:: SOURCE EXCERPT ::
I'm learning Python by myself, I'm starting to refactor Python code to learn new and efficient ways to code.
I tried to do a comprehension dictionary for word_dict, but I don't find a way to do it. I had two problems with it:
word_dict[word] += 1 in my comprehension dictionary using word_dict[word]:=word_dict[word]+1if word not in word_dict and it didn't work.The comprehension dictionary is:
word_dict = {word_dict[word] := 0 if word not in word_dict else word_dict[word] := word_dict[word] + 1 for word in text_split}
Here is the code, it reads a text and count the different words in it. If you know a better way to do it, just let me know.
text = "hello Hello, water! WATER:HELLO. water , HELLO"
# clean then text
text_cleaned = re.sub(r':|!|,|\.', " ", text)
# Output 'hello Hello water WATER HELLO water HELLO'
# creates list without spaces elements
text_split = [element for element in text_cleaned.split(' ') if element != '']
# Output ['hello', 'Hello', 'water', 'WATER', 'HELLO', 'water', 'HELLO']
word_dict = {}
for word in text_split:
if word not in word_dict:
word_dict[word] = 0
word_dict[word] += 1
word_dict
# Output {'hello': 1, 'Hello': 1, 'water': 2, 'WATER': 1, 'HELLO': 2}
Right now you're using a regex to remove some undesirable characters, and then you split on whitespace to get a list of words. Why not use a regex to get the words right away? You can also take advantage of collections.Counter to create a dictionary, where the keys are words, and the associated values are counts/occurrences:
import re
from collections import Counter
text = "hello Hello, water! WATER:HELLO. water , HELLO"
pattern = r"\b\w+\b"
print(Counter(re.findall(pattern, text)))
Output:
Counter({'water': 2, 'HELLO': 2, 'hello': 1, 'Hello': 1, 'WATER': 1})
>>>
Here's what the regex pattern is composed of:
\b - represents a word boundary (will not be included in the match)\w+ - one or more characters from the set [a-zA-Z0-9_].\b - another word boundary (will also not be included in the match)

:: TASK DIRECTIONS ::
Check each statement against the Python word-count thread and answer yes or no, quoting the words from it that decide the matter.
1. The reply recommends collections.Counter for building a dictionary of word counts.
2. The original code counts "hello" and "HELLO" as the same word.
3. In the suggested pattern, \w+ matches one or more characters from the set [a-zA-Z0-9_].

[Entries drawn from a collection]

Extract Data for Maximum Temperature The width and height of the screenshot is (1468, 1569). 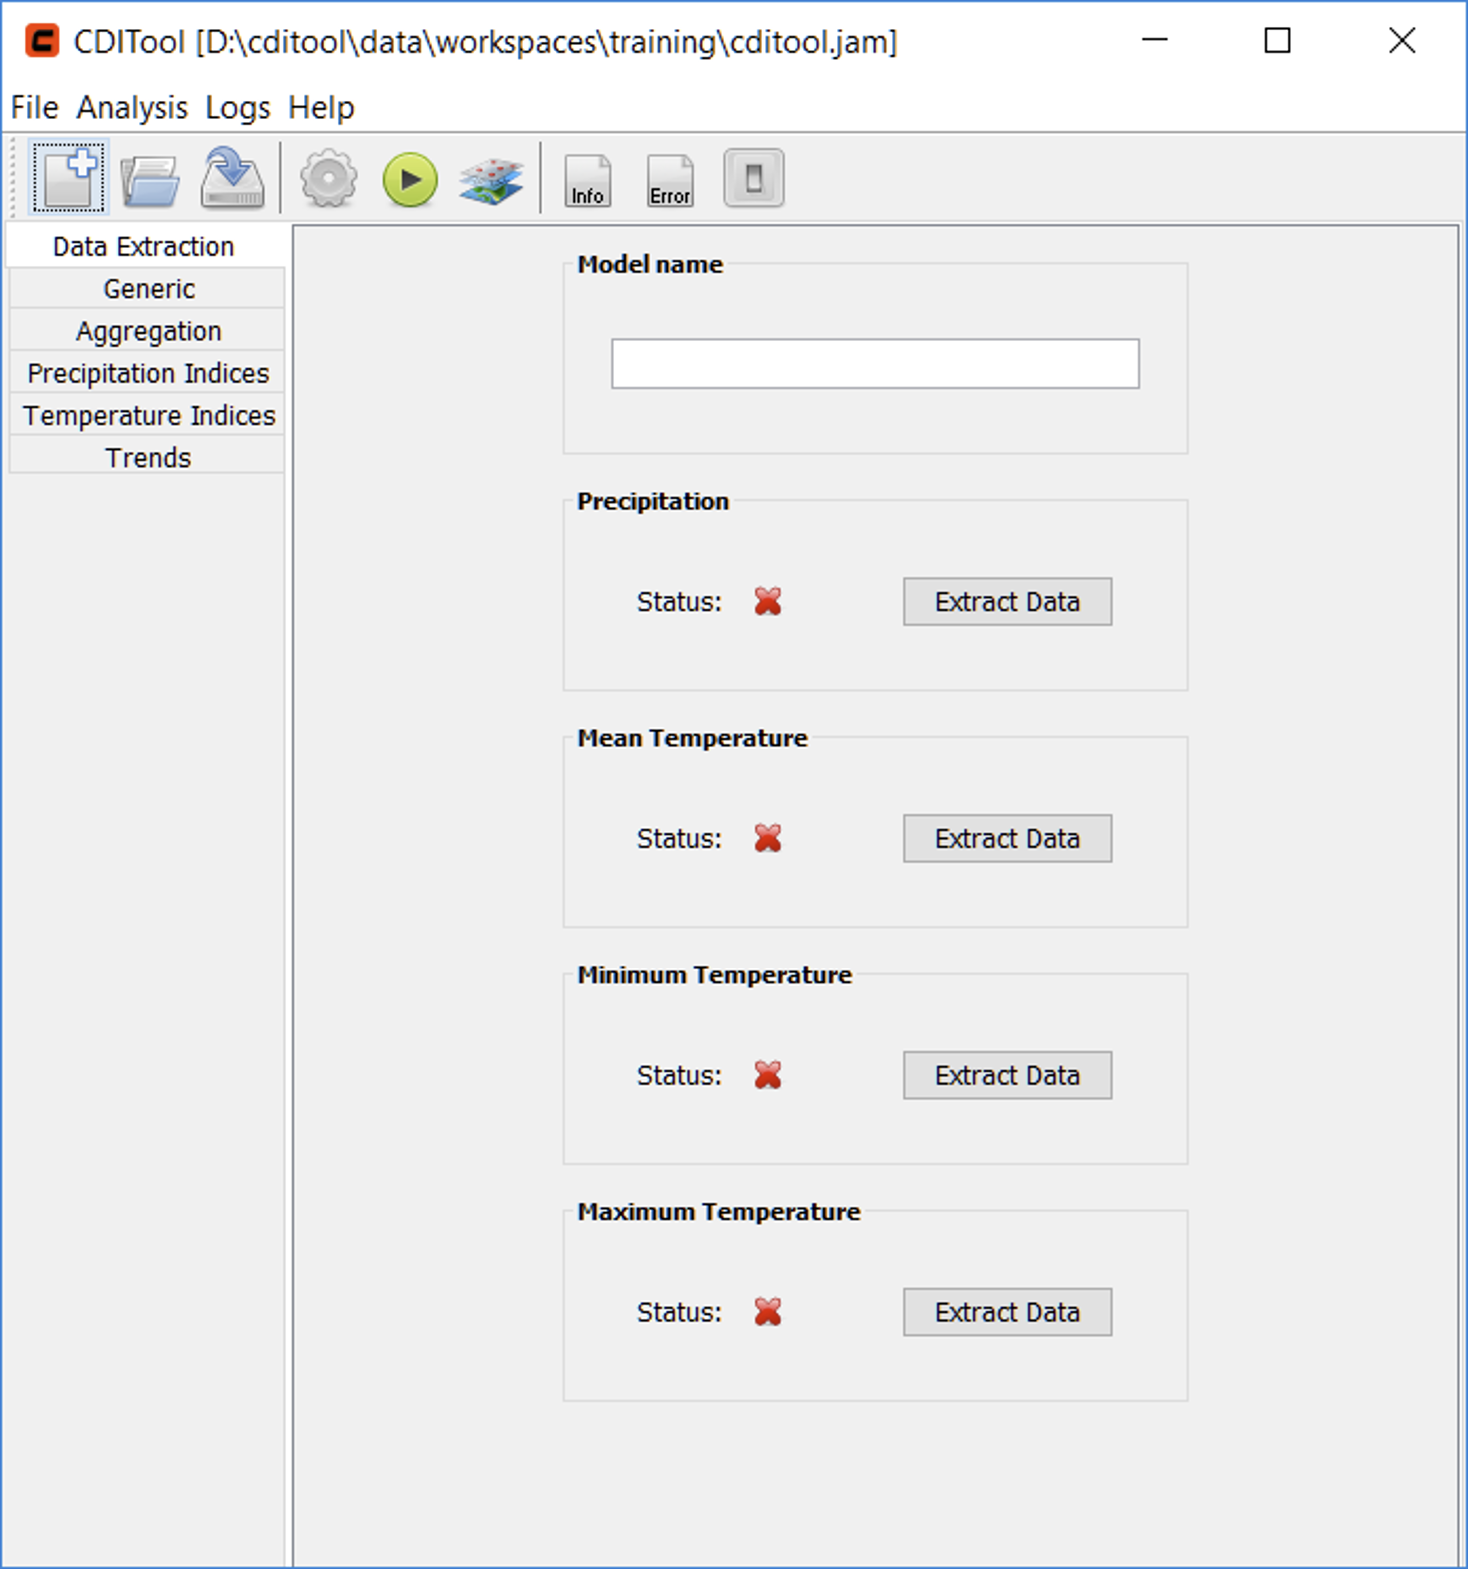(1007, 1312)
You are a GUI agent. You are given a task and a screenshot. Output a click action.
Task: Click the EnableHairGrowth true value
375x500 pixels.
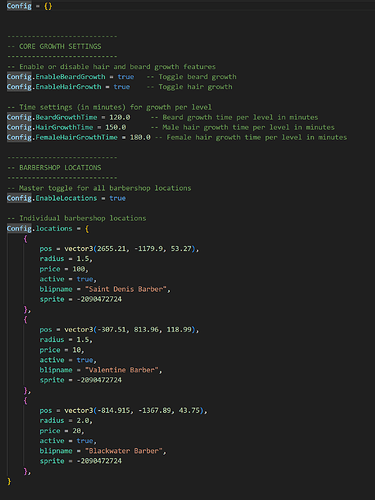pos(122,87)
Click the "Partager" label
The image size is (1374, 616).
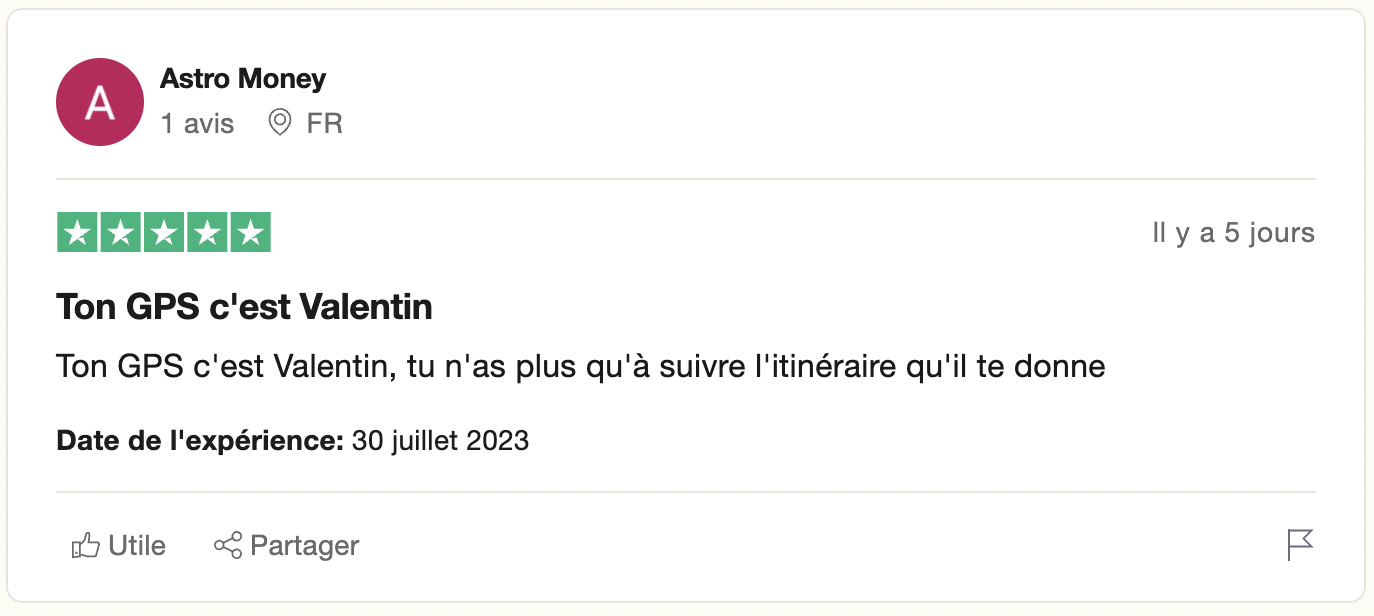click(304, 546)
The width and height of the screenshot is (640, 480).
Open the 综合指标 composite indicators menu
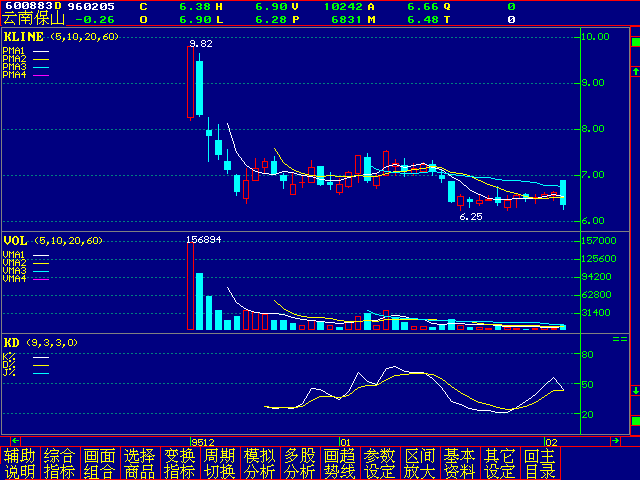coord(60,463)
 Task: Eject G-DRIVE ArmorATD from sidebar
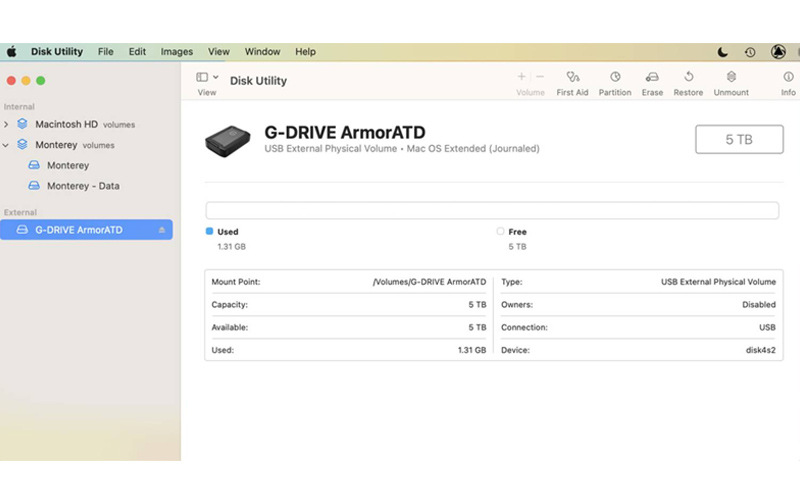point(162,230)
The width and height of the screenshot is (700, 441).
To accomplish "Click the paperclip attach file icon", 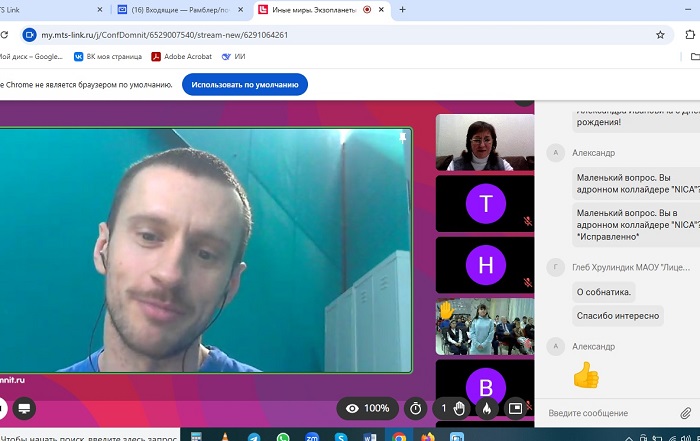I will click(x=686, y=413).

:: ANSWER BELOW ::
1. Yes: "You can also take advantage of collections.Counter to create a dictionary, where the keys are words, and the associated values are counts/occurrences"
2. No: "# Output {'hello': 1, 'Hello': 1, 'water': 2, 'WATER': 1, 'HELLO': 2}"
3. Yes: "\w+ - one or more characters from the set [a-zA-Z0-9_]."